▶ **Recorded data**:

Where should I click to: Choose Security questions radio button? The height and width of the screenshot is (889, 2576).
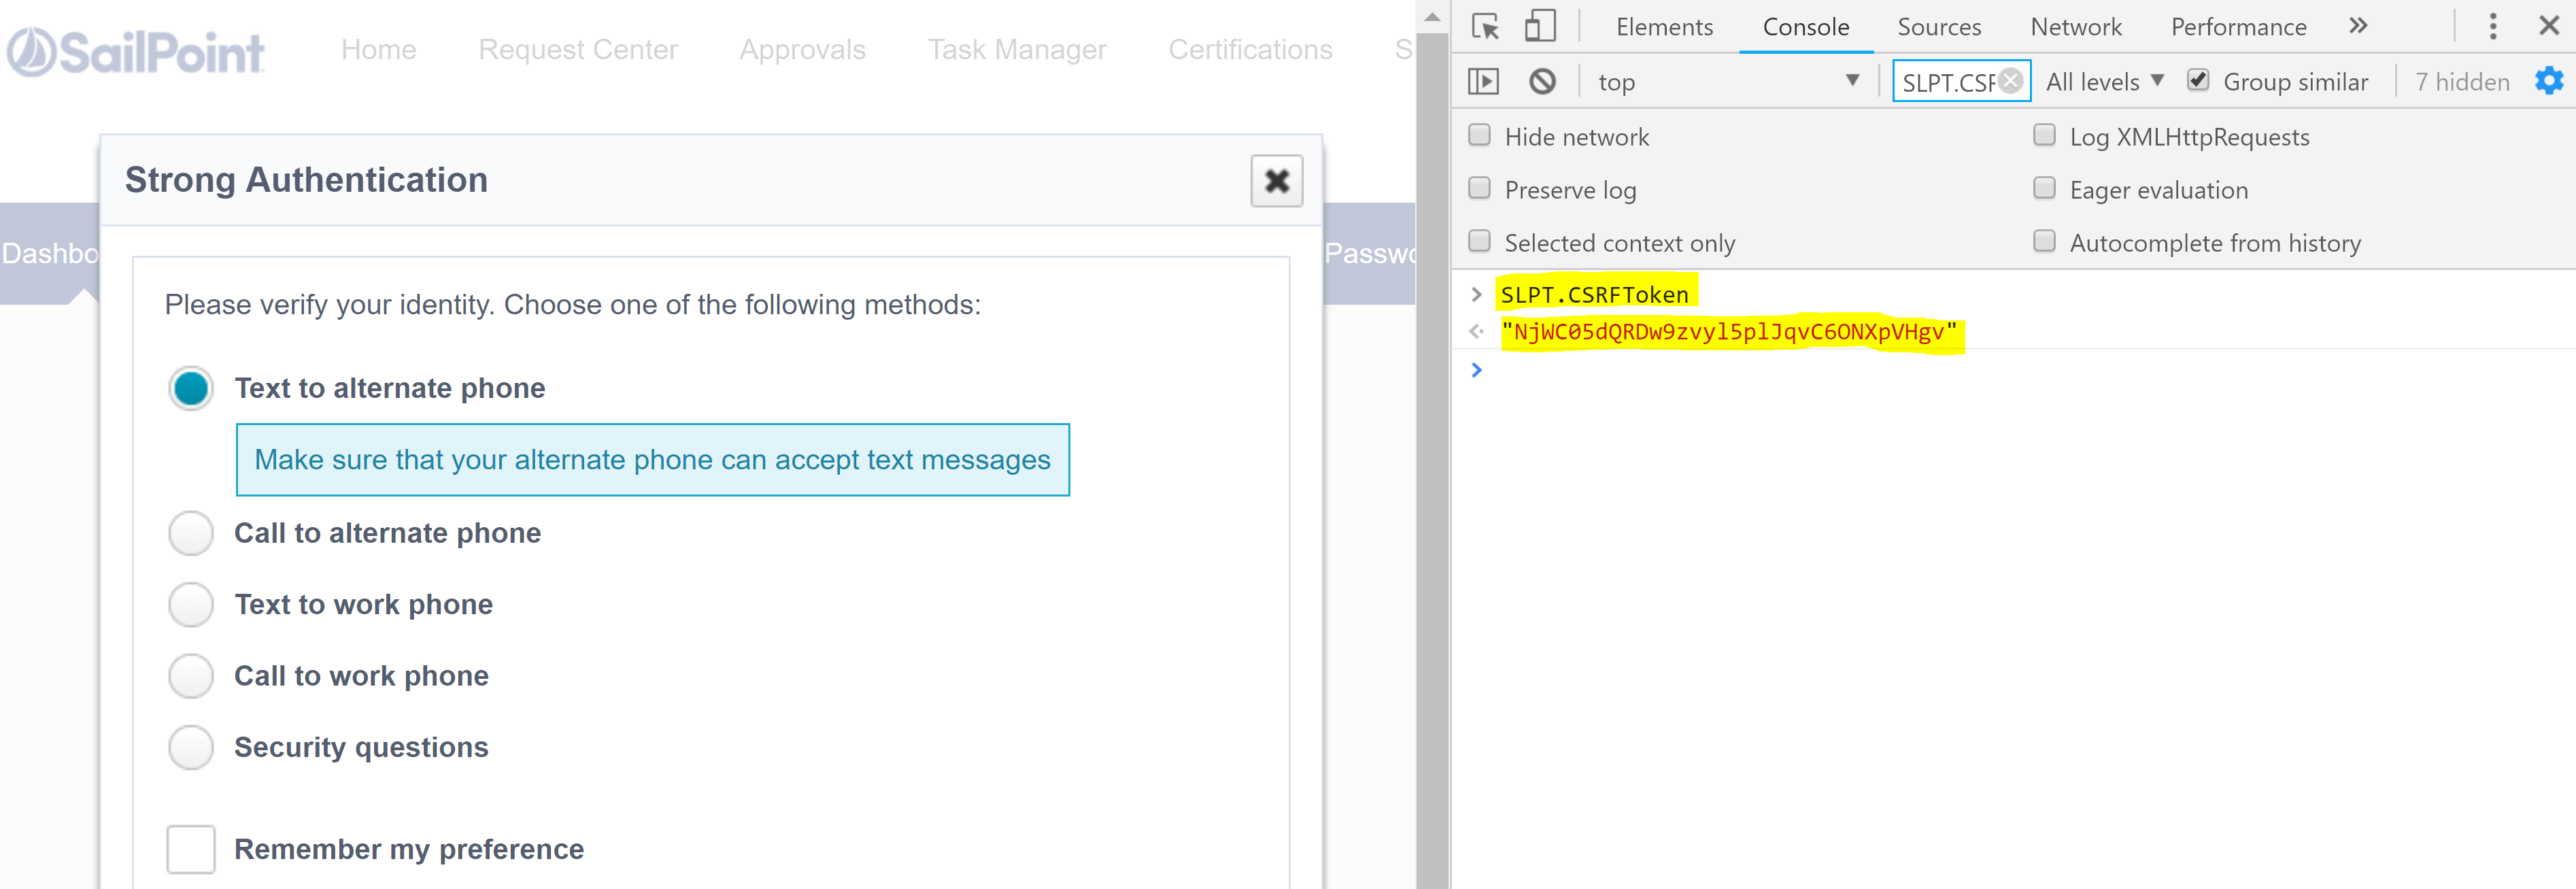point(191,747)
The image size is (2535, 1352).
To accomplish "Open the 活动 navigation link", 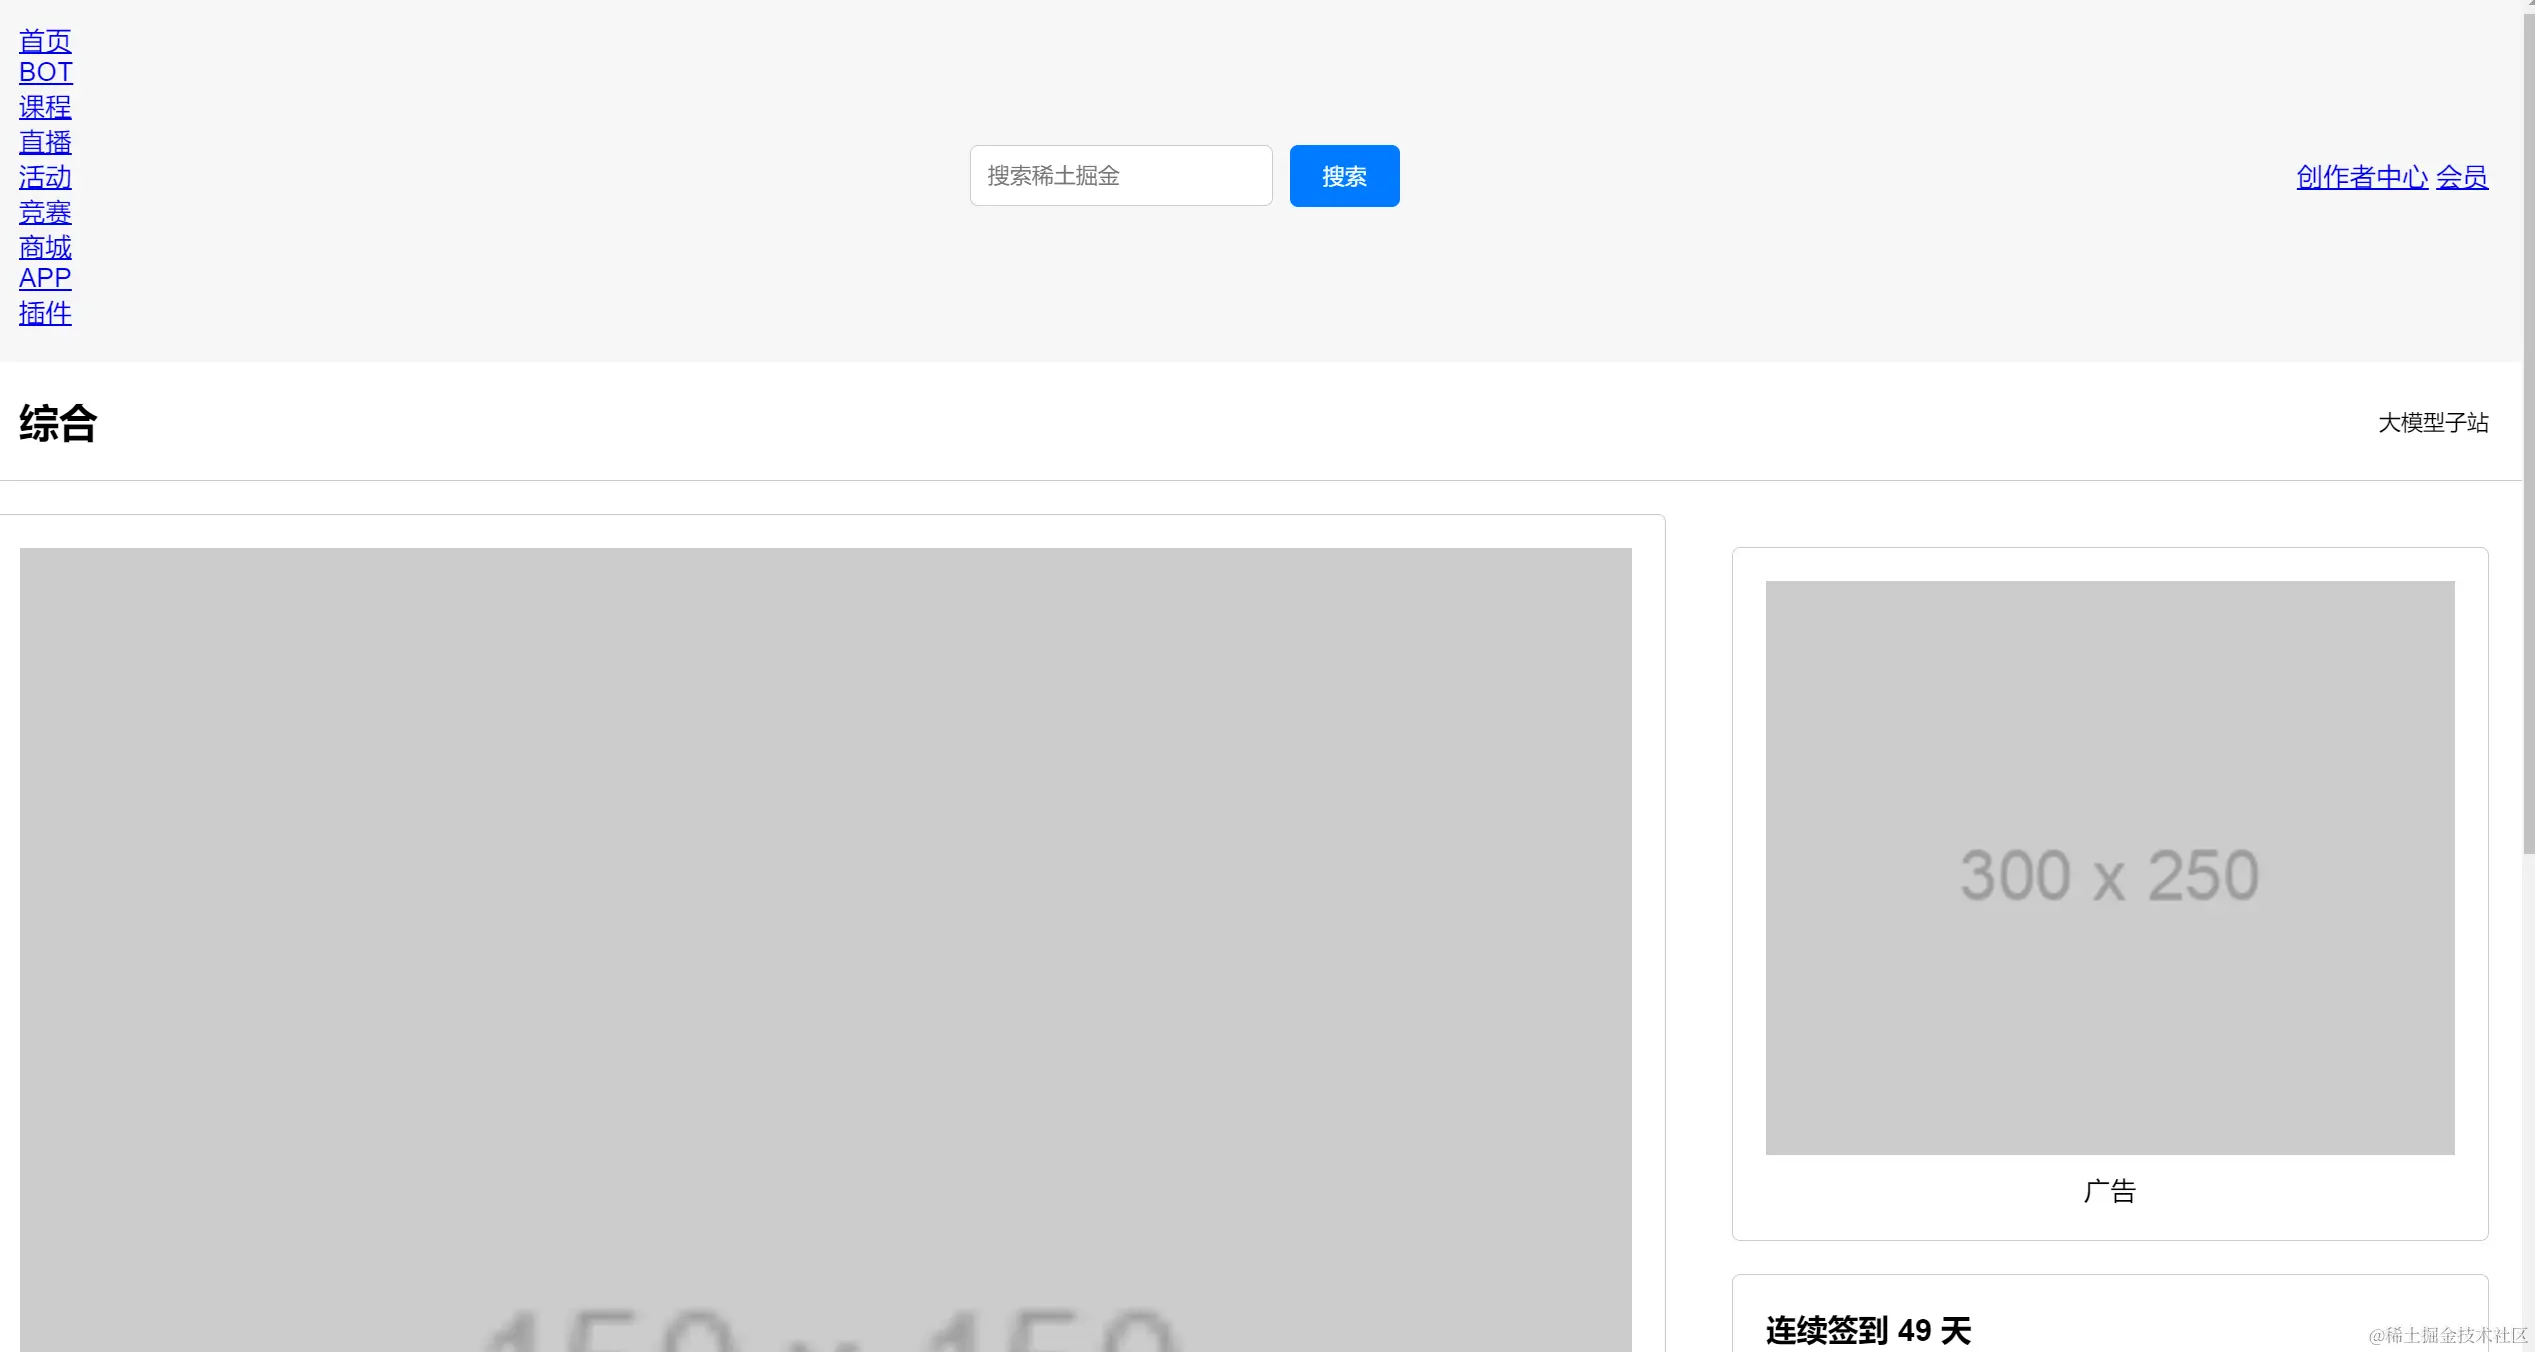I will coord(45,177).
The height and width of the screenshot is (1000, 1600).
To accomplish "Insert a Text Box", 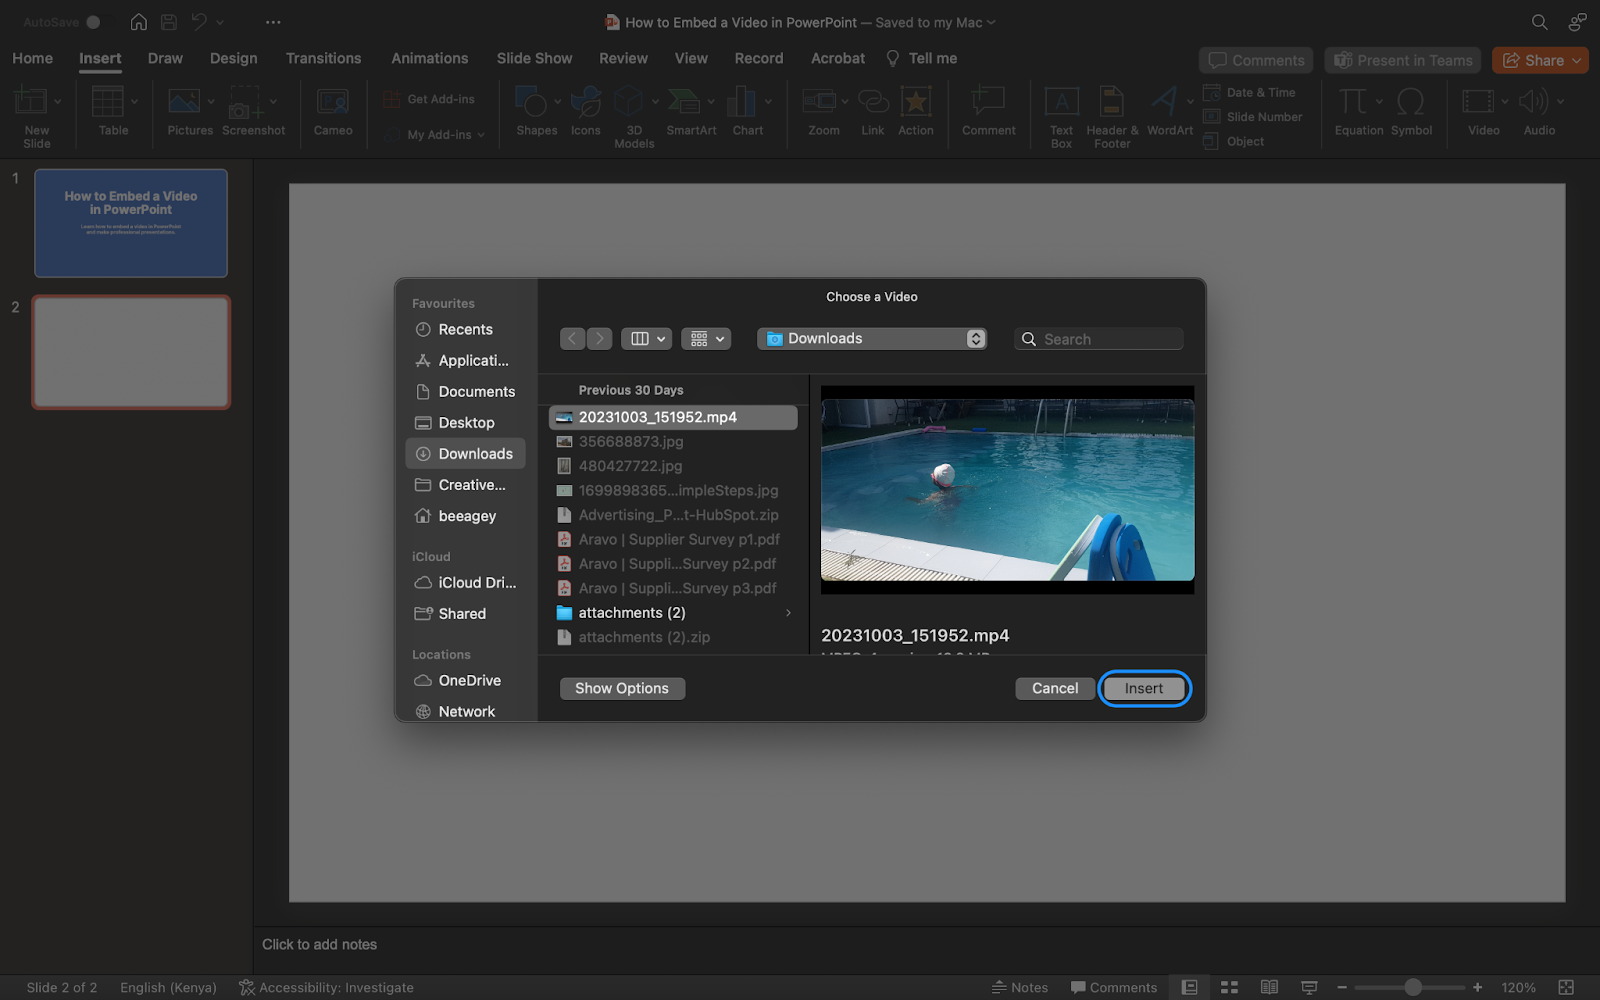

▶ **Exercise details**:
Going from the line with "The height and width of the screenshot is (1000, 1600)." to the last line of the listing, write out each line exactly and nothing else. Leave out all pictures.

▶ **Task answer**:
The height and width of the screenshot is (1000, 1600).
To accomplish "Insert a Text Box", 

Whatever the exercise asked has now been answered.